Start of Dataset records
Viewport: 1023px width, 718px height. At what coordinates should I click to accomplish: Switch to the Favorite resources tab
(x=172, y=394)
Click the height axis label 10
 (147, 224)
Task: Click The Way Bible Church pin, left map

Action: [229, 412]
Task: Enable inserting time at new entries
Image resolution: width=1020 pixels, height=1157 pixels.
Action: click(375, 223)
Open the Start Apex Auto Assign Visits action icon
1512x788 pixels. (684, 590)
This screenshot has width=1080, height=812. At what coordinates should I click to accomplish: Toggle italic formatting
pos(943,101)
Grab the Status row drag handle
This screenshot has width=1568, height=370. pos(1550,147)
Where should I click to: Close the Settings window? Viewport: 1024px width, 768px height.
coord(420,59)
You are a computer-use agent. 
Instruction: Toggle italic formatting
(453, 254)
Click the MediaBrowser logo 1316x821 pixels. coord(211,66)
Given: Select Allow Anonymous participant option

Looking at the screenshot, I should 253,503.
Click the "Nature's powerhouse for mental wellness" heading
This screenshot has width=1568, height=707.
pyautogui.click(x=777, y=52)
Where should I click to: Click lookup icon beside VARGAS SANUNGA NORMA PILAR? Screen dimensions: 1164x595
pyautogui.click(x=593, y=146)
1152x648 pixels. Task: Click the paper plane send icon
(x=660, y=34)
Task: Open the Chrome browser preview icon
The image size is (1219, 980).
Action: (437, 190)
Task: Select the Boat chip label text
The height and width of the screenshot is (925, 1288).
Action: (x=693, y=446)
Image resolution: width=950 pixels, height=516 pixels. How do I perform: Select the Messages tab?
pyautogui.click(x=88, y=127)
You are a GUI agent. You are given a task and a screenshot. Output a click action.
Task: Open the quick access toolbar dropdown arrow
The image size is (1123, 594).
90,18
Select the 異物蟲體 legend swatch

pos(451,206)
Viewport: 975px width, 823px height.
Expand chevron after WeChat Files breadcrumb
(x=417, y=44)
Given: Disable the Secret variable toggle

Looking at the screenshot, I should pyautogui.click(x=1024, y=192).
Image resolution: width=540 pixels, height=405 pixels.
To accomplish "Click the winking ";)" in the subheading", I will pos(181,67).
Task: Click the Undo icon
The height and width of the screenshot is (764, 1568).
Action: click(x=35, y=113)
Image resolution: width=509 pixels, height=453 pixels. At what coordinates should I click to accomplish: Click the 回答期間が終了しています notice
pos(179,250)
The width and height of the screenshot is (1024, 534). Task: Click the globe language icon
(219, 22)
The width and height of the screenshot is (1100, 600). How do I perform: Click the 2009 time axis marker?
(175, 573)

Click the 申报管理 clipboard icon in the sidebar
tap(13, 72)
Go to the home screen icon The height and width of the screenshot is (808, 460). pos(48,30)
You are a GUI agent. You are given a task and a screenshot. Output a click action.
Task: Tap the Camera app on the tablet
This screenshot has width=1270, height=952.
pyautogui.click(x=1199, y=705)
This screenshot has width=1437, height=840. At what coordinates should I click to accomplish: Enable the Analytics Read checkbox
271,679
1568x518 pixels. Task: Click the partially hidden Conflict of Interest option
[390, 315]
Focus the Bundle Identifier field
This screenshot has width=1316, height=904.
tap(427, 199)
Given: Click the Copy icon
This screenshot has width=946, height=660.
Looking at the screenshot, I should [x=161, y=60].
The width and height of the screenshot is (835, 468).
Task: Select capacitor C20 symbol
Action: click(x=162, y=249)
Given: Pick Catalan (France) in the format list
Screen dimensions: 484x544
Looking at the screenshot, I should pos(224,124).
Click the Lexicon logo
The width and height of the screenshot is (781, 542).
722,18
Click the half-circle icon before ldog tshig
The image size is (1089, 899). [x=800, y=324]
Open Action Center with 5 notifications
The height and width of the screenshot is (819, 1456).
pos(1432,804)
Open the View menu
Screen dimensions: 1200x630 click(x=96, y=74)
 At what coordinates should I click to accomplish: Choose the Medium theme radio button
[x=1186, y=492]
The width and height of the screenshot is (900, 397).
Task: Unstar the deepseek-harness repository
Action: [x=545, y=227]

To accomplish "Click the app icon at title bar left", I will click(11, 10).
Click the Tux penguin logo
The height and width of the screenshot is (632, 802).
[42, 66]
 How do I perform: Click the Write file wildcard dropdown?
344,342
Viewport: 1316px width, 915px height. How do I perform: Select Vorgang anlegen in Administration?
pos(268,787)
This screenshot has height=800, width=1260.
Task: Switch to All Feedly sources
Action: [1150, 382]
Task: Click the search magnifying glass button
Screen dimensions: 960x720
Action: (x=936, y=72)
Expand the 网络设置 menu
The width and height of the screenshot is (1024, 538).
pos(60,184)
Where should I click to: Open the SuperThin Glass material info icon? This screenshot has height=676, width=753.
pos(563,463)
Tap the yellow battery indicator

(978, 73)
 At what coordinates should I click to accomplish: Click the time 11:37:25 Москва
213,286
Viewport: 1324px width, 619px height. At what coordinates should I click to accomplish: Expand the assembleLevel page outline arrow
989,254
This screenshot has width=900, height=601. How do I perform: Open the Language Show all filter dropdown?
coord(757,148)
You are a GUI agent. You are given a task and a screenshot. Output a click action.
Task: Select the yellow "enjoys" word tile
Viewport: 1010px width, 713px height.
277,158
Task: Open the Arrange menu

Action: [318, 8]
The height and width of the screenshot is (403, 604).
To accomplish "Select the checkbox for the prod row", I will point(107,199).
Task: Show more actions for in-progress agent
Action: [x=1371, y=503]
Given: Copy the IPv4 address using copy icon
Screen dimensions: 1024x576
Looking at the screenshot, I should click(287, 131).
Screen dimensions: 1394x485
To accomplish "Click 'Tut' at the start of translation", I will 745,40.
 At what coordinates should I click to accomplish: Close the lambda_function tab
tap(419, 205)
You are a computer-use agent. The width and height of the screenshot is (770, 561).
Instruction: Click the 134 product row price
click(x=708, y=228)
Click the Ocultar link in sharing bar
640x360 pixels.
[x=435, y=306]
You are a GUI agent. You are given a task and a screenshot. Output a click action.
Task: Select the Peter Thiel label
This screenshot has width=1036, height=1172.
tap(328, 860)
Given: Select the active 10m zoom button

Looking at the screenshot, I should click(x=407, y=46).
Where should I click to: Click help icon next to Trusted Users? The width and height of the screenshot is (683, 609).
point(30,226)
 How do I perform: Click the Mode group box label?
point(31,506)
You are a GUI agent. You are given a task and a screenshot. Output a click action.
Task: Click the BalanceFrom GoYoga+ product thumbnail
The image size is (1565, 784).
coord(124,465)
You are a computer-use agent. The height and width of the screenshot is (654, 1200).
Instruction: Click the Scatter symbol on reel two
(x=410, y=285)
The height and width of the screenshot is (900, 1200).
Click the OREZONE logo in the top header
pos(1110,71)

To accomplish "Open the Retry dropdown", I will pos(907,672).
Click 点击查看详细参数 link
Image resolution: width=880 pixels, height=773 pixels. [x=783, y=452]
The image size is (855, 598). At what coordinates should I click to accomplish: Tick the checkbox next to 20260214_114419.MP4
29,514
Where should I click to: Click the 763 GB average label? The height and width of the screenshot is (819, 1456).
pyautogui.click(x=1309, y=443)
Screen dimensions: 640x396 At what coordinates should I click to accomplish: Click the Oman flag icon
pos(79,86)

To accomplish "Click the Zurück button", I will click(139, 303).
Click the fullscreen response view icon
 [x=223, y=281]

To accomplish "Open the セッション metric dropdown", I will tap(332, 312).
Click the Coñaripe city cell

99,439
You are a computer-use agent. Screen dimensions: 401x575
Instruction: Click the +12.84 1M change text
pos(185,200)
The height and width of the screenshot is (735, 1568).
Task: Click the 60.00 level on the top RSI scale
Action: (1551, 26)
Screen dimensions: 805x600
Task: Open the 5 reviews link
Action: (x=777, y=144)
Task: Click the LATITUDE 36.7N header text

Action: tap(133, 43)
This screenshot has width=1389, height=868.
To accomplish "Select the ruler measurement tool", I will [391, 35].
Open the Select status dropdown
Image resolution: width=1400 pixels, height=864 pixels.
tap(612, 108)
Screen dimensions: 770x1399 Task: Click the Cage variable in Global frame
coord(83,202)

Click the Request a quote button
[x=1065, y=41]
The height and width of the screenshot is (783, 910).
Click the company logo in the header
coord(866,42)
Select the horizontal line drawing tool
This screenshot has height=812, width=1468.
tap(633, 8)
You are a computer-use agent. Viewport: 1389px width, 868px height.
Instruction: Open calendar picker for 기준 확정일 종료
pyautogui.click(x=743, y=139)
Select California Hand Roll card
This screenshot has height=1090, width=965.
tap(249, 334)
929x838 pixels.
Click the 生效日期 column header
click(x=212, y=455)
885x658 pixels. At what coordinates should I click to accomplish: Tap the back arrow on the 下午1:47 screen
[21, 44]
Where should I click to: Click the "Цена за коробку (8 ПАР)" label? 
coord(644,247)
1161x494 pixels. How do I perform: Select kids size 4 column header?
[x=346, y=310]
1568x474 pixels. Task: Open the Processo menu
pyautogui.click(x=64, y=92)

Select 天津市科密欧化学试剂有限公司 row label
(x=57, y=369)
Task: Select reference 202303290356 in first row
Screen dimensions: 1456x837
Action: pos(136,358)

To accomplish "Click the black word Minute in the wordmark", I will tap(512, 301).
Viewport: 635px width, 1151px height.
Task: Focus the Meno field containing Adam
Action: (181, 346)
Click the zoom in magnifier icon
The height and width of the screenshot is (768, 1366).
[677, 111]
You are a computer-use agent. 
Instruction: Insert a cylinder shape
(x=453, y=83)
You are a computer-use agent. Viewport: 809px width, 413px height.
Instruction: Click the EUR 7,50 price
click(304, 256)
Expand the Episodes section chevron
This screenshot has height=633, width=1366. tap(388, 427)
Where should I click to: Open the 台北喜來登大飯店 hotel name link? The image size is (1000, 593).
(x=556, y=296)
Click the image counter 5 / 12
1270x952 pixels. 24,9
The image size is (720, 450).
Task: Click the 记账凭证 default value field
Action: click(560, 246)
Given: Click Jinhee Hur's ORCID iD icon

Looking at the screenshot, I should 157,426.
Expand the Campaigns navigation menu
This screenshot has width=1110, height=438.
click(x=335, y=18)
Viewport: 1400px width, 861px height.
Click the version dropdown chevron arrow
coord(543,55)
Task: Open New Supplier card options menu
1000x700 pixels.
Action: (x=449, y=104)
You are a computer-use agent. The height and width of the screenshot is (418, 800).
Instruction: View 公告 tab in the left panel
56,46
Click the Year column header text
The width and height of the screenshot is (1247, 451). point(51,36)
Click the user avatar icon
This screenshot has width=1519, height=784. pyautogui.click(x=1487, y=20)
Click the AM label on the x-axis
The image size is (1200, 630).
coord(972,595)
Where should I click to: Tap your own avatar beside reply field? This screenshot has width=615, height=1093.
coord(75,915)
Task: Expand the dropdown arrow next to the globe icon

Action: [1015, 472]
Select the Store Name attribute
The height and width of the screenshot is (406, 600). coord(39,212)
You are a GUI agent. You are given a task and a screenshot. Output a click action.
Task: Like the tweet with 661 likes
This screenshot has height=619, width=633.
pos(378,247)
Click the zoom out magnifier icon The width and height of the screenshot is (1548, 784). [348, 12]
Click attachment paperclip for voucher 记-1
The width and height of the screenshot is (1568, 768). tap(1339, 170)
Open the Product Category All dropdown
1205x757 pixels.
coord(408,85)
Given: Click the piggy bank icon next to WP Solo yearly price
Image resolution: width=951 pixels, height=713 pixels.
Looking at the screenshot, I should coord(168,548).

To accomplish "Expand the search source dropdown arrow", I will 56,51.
End of Dataset records
_Given problem_
Rewrite the material from its first line through the line containing "Action: [229, 412]", both included, and shift every coordinate in the answers up by 125.

_Result for this task_
Viewport: 1023px width, 718px height. At what coordinates should I click to accomplish: Switch to the Favorite resources tab
(x=297, y=519)
Click the height axis label 10
 (272, 349)
Task: Click The Way Bible Church pin, left map

Action: [354, 537]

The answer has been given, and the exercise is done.